- [Supplied material]
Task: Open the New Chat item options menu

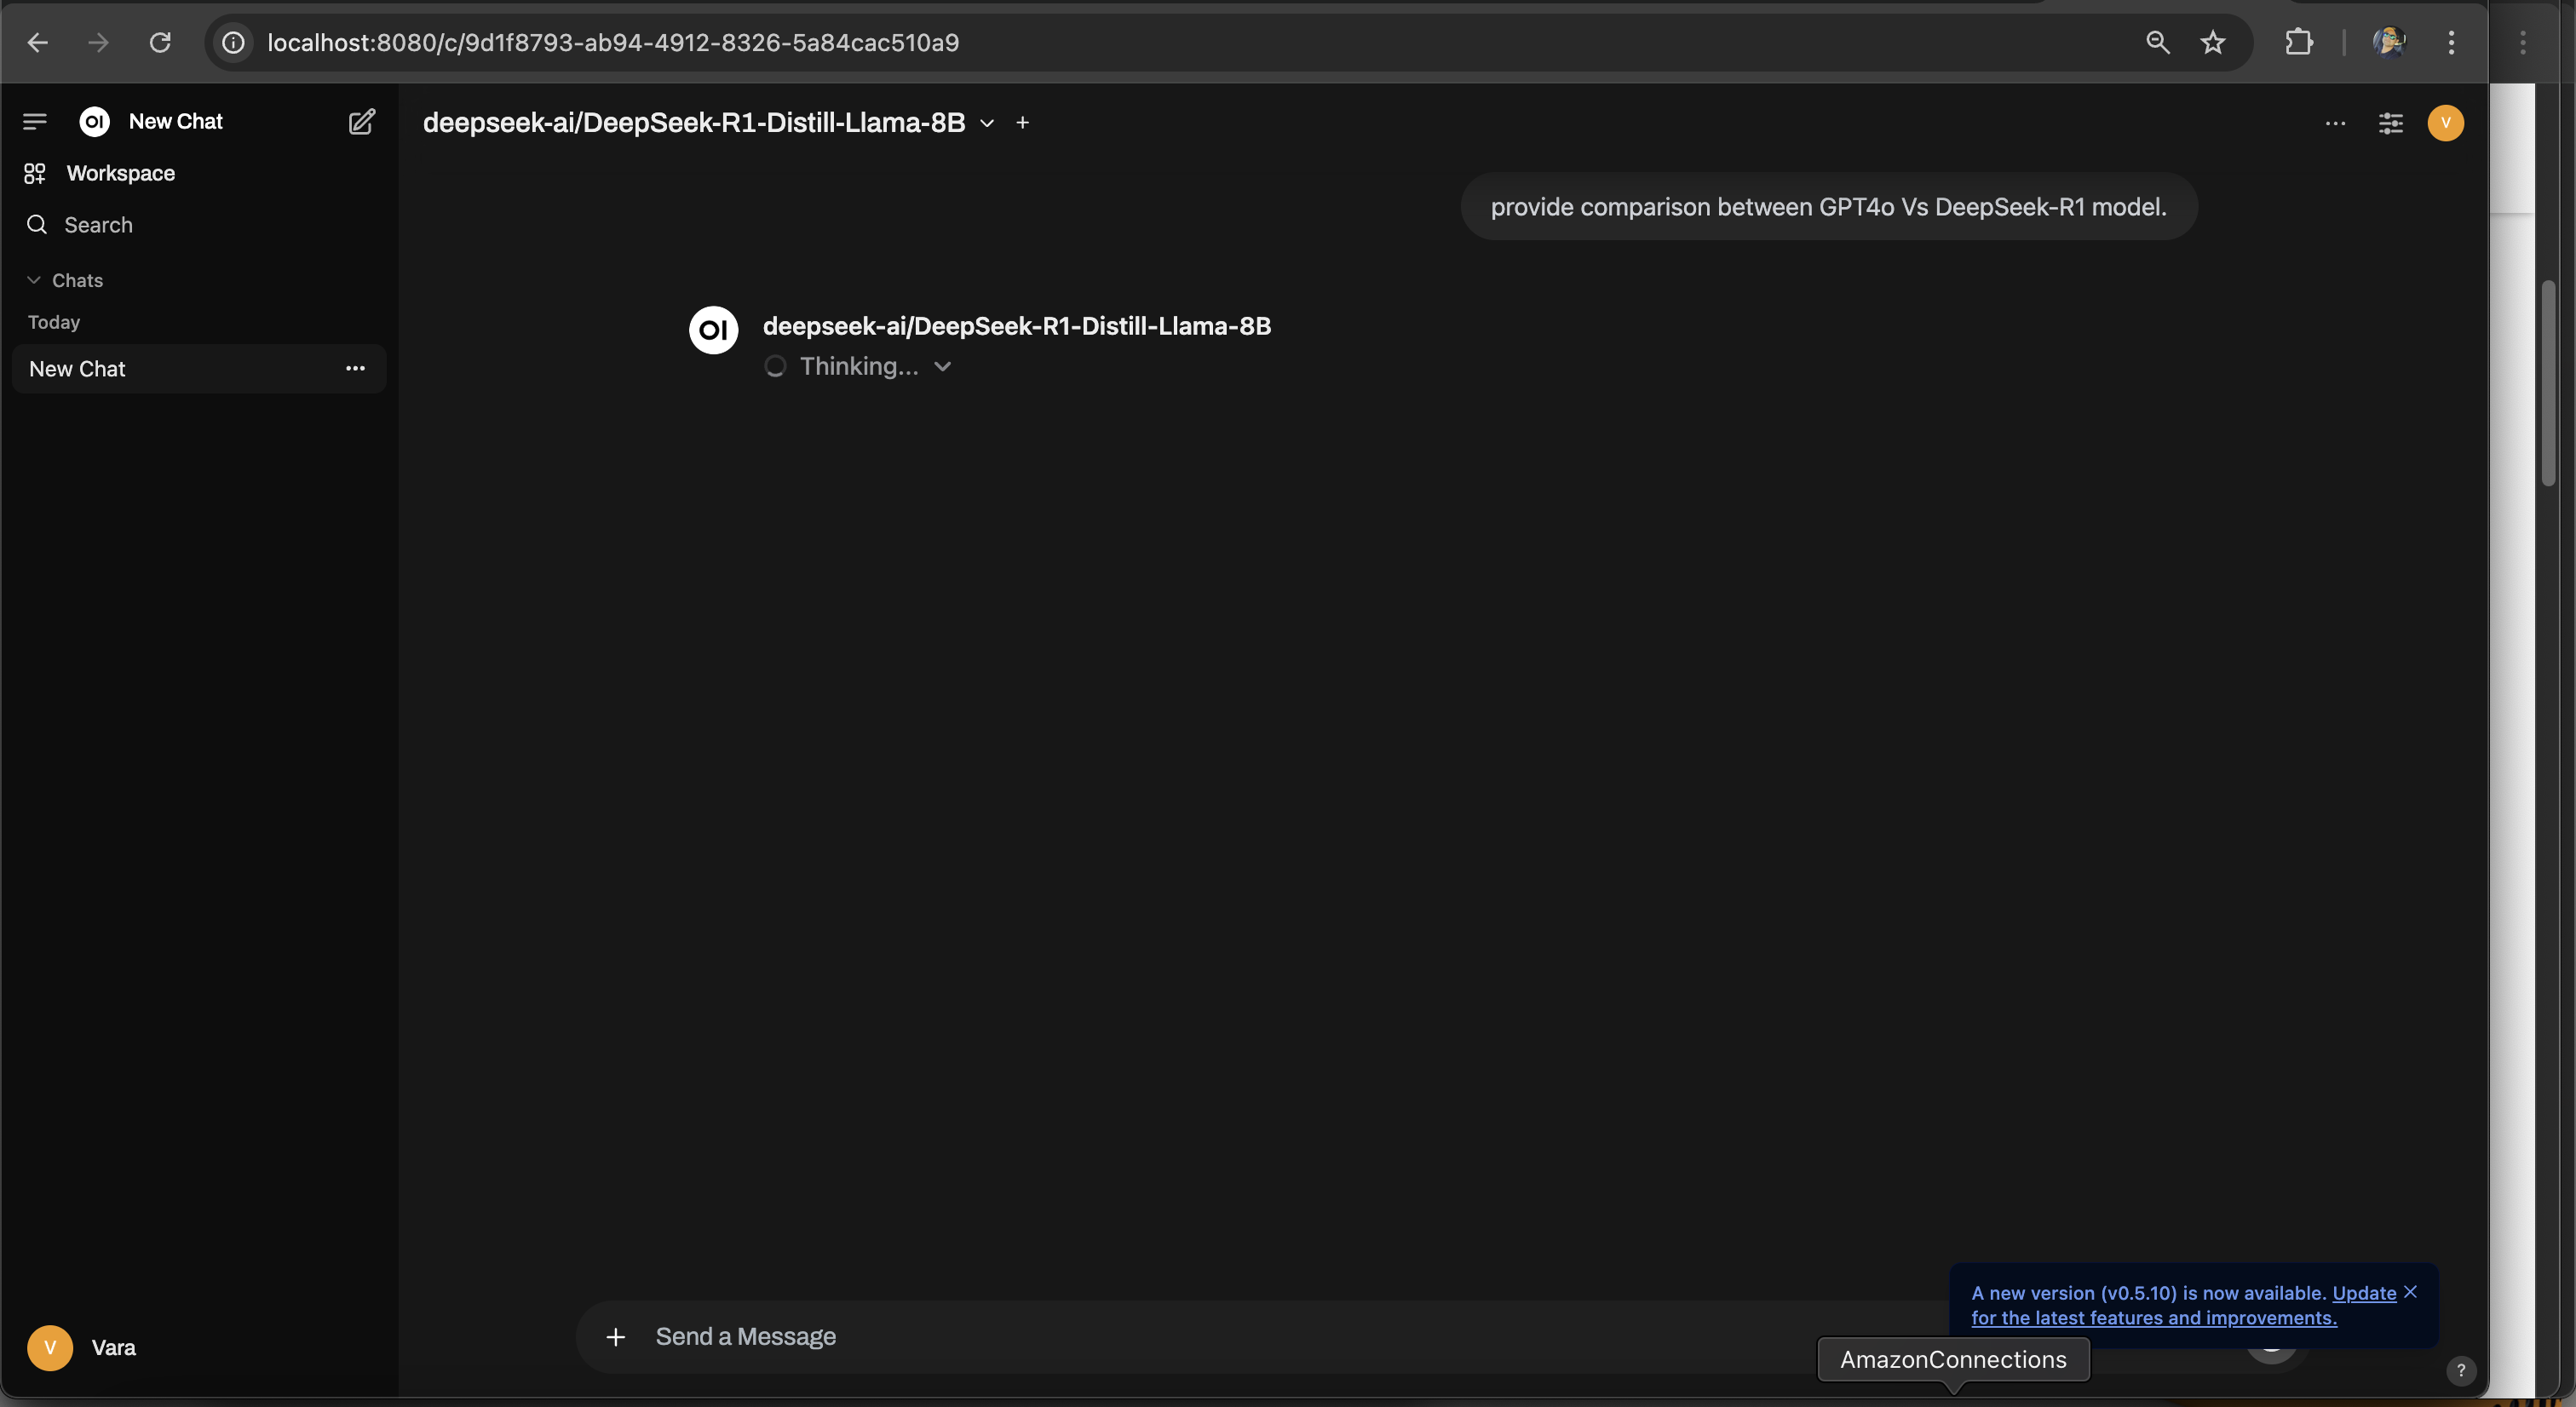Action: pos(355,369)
* * *
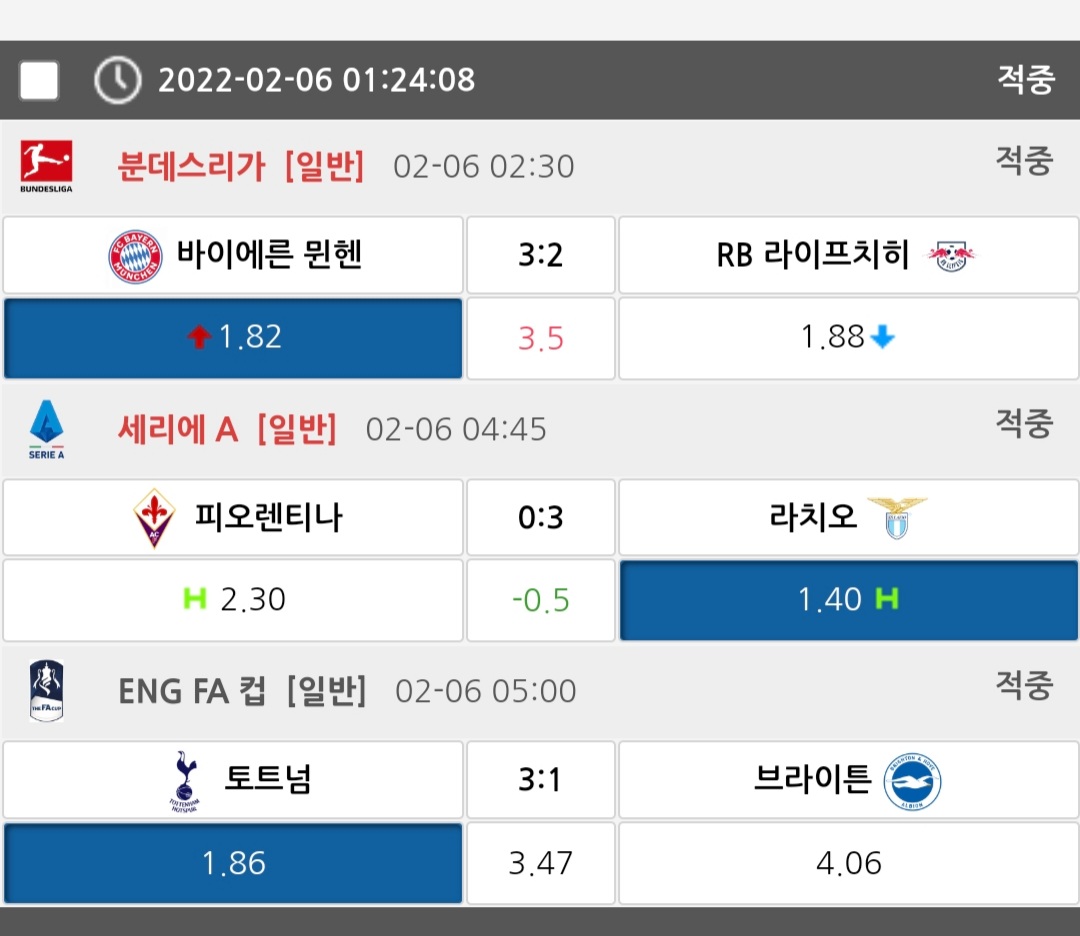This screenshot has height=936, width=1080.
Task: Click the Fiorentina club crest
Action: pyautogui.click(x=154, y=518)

- [Instructions for the task]
Write out the lines word for word, starting at the line containing "This screenshot has height=936, width=1080." and ending with the line containing "Action: pyautogui.click(x=154, y=518)", both included. Leave the pictures out.

- [Solution to this task]
This screenshot has height=936, width=1080.
Task: Click the Fiorentina club crest
Action: pyautogui.click(x=154, y=518)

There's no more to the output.